* **WHAT IS REQUIRED**: Rewrite the entries below, substituting "GUI assistant" for every occurrence of "GUI agent" and leaving everything else unchanged.

* **MATERIAL FOR THIS EXERCISE**:
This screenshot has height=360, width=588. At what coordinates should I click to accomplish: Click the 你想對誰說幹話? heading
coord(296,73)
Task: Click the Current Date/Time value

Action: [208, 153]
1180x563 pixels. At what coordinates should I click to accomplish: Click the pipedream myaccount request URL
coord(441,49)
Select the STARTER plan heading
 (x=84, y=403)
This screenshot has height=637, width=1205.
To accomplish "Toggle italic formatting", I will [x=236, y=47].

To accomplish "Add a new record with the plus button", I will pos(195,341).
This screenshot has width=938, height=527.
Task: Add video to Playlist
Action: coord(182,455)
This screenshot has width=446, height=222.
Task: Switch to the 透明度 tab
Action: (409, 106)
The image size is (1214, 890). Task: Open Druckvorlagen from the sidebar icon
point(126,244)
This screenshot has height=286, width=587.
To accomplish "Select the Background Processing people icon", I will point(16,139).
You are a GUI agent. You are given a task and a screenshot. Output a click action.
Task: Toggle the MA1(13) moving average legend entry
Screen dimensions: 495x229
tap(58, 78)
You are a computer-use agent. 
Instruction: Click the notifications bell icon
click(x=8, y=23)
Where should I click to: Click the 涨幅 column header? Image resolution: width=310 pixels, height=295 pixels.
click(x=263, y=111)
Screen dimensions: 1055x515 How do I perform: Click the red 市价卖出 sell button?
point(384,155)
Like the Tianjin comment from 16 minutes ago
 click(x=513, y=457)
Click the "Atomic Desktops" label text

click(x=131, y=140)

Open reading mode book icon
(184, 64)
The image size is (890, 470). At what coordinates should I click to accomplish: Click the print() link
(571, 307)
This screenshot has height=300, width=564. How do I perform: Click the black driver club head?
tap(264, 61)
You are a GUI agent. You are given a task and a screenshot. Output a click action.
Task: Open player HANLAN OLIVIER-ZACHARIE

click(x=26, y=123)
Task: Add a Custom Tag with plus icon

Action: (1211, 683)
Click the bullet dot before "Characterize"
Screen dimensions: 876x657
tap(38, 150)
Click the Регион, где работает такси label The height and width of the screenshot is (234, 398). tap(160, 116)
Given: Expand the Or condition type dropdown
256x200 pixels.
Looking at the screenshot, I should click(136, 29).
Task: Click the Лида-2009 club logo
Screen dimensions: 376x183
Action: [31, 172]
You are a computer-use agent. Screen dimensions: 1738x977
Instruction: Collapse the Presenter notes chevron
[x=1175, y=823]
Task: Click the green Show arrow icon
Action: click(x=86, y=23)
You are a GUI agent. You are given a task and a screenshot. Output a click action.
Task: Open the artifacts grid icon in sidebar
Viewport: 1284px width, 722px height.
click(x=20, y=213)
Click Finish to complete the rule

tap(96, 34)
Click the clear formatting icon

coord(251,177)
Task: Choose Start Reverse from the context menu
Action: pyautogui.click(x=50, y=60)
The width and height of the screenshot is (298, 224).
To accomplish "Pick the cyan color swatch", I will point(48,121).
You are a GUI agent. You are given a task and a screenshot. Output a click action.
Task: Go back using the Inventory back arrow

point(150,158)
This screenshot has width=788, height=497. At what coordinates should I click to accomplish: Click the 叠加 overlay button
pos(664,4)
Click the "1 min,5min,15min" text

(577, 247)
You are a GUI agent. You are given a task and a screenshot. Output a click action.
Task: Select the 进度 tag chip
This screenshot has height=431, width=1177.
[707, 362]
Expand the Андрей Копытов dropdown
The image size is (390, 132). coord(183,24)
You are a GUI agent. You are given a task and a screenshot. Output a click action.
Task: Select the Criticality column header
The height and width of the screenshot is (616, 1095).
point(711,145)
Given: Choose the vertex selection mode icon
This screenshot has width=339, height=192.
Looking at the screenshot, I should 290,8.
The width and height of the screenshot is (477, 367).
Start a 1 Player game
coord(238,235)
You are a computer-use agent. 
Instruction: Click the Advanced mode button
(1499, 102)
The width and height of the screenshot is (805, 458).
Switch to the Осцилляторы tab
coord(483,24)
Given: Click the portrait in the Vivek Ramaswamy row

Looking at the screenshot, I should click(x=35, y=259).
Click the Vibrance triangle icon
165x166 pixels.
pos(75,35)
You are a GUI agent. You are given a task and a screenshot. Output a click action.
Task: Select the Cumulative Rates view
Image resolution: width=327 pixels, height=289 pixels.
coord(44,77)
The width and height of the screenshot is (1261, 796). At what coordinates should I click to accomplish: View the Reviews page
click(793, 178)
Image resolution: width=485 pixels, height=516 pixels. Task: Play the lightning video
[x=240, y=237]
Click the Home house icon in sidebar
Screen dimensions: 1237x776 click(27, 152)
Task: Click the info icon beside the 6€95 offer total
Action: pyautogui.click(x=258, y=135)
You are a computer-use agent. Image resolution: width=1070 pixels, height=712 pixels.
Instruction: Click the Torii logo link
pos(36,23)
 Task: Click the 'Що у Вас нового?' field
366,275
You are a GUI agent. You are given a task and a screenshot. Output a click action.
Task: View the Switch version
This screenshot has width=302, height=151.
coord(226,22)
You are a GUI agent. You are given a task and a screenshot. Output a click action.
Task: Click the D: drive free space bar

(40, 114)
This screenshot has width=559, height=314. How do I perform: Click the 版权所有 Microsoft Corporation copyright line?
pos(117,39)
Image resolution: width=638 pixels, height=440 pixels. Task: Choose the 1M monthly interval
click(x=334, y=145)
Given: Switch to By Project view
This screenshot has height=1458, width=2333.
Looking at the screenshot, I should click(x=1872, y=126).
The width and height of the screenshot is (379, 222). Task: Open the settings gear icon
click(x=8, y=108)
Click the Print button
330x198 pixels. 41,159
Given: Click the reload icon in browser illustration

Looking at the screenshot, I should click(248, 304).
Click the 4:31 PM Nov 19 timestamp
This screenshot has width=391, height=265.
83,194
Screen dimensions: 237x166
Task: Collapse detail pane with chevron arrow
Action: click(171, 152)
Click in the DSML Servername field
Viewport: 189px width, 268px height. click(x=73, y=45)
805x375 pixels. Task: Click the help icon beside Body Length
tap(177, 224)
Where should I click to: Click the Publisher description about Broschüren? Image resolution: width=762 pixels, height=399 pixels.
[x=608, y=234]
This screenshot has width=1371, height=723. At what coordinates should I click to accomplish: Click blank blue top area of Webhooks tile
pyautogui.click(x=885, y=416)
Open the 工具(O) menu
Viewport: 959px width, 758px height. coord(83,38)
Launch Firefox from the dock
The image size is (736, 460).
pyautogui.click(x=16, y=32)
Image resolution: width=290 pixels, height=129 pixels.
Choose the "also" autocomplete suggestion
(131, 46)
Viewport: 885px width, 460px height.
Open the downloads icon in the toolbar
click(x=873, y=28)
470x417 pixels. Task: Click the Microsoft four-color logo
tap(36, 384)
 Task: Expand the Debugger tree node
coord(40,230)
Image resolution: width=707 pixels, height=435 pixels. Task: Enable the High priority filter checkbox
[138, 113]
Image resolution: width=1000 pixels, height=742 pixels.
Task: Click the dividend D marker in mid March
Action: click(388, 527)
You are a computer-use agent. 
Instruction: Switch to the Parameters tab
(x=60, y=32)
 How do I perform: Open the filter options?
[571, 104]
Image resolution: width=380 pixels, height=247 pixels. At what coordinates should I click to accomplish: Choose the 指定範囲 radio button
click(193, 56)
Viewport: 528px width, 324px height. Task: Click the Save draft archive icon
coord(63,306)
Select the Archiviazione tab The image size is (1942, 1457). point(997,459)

* **SOLUTION TO THE PROBLEM**:
This screenshot has height=360, width=588. At what coordinates should I click to accomplish: Click the 你想對誰說幹話? heading
coord(296,73)
Task: Click the Current Date/Time value

Action: [208, 153]
1180x563 pixels. At what coordinates should I click to accomplish: Click the pipedream myaccount request URL
coord(441,49)
Select the STARTER plan heading
 (x=84, y=403)
This screenshot has height=637, width=1205.
To accomplish "Toggle italic formatting", I will [x=236, y=47].

To accomplish "Add a new record with the plus button", I will pos(195,341).
This screenshot has width=938, height=527.
Task: Add video to Playlist
Action: coord(182,455)
This screenshot has width=446, height=222.
Task: Switch to the 透明度 tab
Action: (409, 106)
The image size is (1214, 890). Task: Open Druckvorlagen from the sidebar icon
point(126,244)
This screenshot has height=286, width=587.
To accomplish "Select the Background Processing people icon", I will point(16,139).
You are a GUI assistant. You are given a task and a screenshot. Output a click action.
Task: Toggle the MA1(13) moving average legend entry
Screen dimensions: 495x229
tap(58, 78)
You are a computer-use agent. 
Instruction: Click the notifications bell icon
click(x=8, y=23)
Where should I click to: Click the 涨幅 column header? Image resolution: width=310 pixels, height=295 pixels.
click(x=263, y=111)
Screen dimensions: 1055x515 How do I perform: Click the red 市价卖出 sell button?
point(384,155)
Like the Tianjin comment from 16 minutes ago
 click(x=513, y=457)
Click the "Atomic Desktops" label text

click(x=131, y=140)

Open reading mode book icon
(184, 64)
The image size is (890, 470). At what coordinates should I click to accomplish: Click the print() link
(571, 307)
This screenshot has height=300, width=564. How do I perform: Click the black driver club head?
tap(264, 61)
You are a GUI assistant. You are given a task and a screenshot. Output a click action.
Task: Open player HANLAN OLIVIER-ZACHARIE

click(x=26, y=123)
Task: Add a Custom Tag with plus icon

Action: (1211, 683)
Click the bullet dot before "Characterize"
Screen dimensions: 876x657
tap(38, 150)
Click the Регион, где работает такси label The height and width of the screenshot is (234, 398). tap(160, 116)
Given: Expand the Or condition type dropdown
256x200 pixels.
Looking at the screenshot, I should click(136, 29).
Task: Click the Лида-2009 club logo
Screen dimensions: 376x183
Action: [31, 172]
You are a computer-use agent. Screen dimensions: 1738x977
Instruction: Collapse the Presenter notes chevron
[x=1175, y=823]
Task: Click the green Show arrow icon
Action: click(x=86, y=23)
You are a GUI assistant. You are given a task and a screenshot. Output a click action.
Task: Open the artifacts grid icon in sidebar
Viewport: 1284px width, 722px height.
click(x=20, y=213)
Click Finish to complete the rule

tap(96, 34)
Click the clear formatting icon

coord(251,177)
Task: Choose Start Reverse from the context menu
Action: pyautogui.click(x=50, y=60)
The width and height of the screenshot is (298, 224).
To accomplish "Pick the cyan color swatch", I will point(48,121).
You are a GUI assistant. You are given a task and a screenshot. Output a click action.
Task: Go back using the Inventory back arrow

point(150,158)
This screenshot has width=788, height=497. At what coordinates should I click to accomplish: Click the 叠加 overlay button
pos(664,4)
Click the "1 min,5min,15min" text

(577, 247)
You are a GUI assistant. You are given a task and a screenshot. Output a click action.
Task: Select the 进度 tag chip
This screenshot has height=431, width=1177.
[707, 362]
Expand the Андрей Копытов dropdown
The image size is (390, 132). coord(183,24)
You are a GUI assistant. You are given a task and a screenshot. Output a click action.
Task: Select the Criticality column header
The height and width of the screenshot is (616, 1095).
point(711,145)
Given: Choose the vertex selection mode icon
This screenshot has width=339, height=192.
Looking at the screenshot, I should 290,8.
The width and height of the screenshot is (477, 367).
Start a 1 Player game
coord(238,235)
You are a computer-use agent. 
Instruction: Click the Advanced mode button
(1499, 102)
The width and height of the screenshot is (805, 458).
Switch to the Осцилляторы tab
coord(483,24)
Given: Click the portrait in the Vivek Ramaswamy row

Looking at the screenshot, I should click(x=35, y=259).
Click the Vibrance triangle icon
165x166 pixels.
pos(75,35)
You are a GUI assistant. You are given a task and a screenshot. Output a click action.
Task: Select the Cumulative Rates view
Image resolution: width=327 pixels, height=289 pixels.
coord(44,77)
The width and height of the screenshot is (1261, 796). At what coordinates should I click to accomplish: View the Reviews page
click(793, 178)
Image resolution: width=485 pixels, height=516 pixels. Task: Play the lightning video
[x=240, y=237]
Click the Home house icon in sidebar
Screen dimensions: 1237x776 click(27, 152)
Task: Click the info icon beside the 6€95 offer total
Action: pyautogui.click(x=258, y=135)
You are a computer-use agent. Image resolution: width=1070 pixels, height=712 pixels.
Instruction: Click the Torii logo link
pos(36,23)
 Task: Click the 'Що у Вас нового?' field
366,275
You are a GUI assistant. You are given a task and a screenshot. Output a click action.
Task: View the Switch version
This screenshot has width=302, height=151.
coord(226,22)
You are a GUI assistant. You are given a task and a screenshot. Output a click action.
Task: Click the D: drive free space bar

(40, 114)
This screenshot has width=559, height=314. How do I perform: Click the 版权所有 Microsoft Corporation copyright line?
pos(117,39)
Image resolution: width=638 pixels, height=440 pixels. Task: Choose the 1M monthly interval
click(x=334, y=145)
Given: Switch to By Project view
This screenshot has height=1458, width=2333.
Looking at the screenshot, I should click(x=1872, y=126).
The width and height of the screenshot is (379, 222). Task: Open the settings gear icon
click(x=8, y=108)
Click the Print button
330x198 pixels. 41,159
Given: Click the reload icon in browser illustration

Looking at the screenshot, I should click(248, 304).
Click the 4:31 PM Nov 19 timestamp
This screenshot has width=391, height=265.
83,194
Screen dimensions: 237x166
Task: Collapse detail pane with chevron arrow
Action: click(171, 152)
Click in the DSML Servername field
Viewport: 189px width, 268px height. click(x=73, y=45)
805x375 pixels. Task: Click the help icon beside Body Length
tap(177, 224)
Where should I click to: Click the Publisher description about Broschüren? Image resolution: width=762 pixels, height=399 pixels.
[x=608, y=234]
This screenshot has width=1371, height=723. At what coordinates should I click to accomplish: Click blank blue top area of Webhooks tile
pyautogui.click(x=885, y=416)
Open the 工具(O) menu
Viewport: 959px width, 758px height. coord(83,38)
Launch Firefox from the dock
The image size is (736, 460).
pyautogui.click(x=16, y=32)
Image resolution: width=290 pixels, height=129 pixels.
Choose the "also" autocomplete suggestion
(131, 46)
Viewport: 885px width, 460px height.
Open the downloads icon in the toolbar
click(x=873, y=28)
470x417 pixels. Task: Click the Microsoft four-color logo
tap(36, 384)
 Task: Expand the Debugger tree node
coord(40,230)
Image resolution: width=707 pixels, height=435 pixels. Task: Enable the High priority filter checkbox
[138, 113]
Image resolution: width=1000 pixels, height=742 pixels.
Task: Click the dividend D marker in mid March
Action: click(388, 527)
You are a computer-use agent. 
Instruction: Switch to the Parameters tab
(x=60, y=32)
 How do I perform: Open the filter options?
[571, 104]
Image resolution: width=380 pixels, height=247 pixels. At what coordinates should I click to accomplish: Choose the 指定範囲 radio button
click(193, 56)
Viewport: 528px width, 324px height. Task: Click the Save draft archive icon
coord(63,306)
Select the Archiviazione tab The image size is (1942, 1457). point(997,459)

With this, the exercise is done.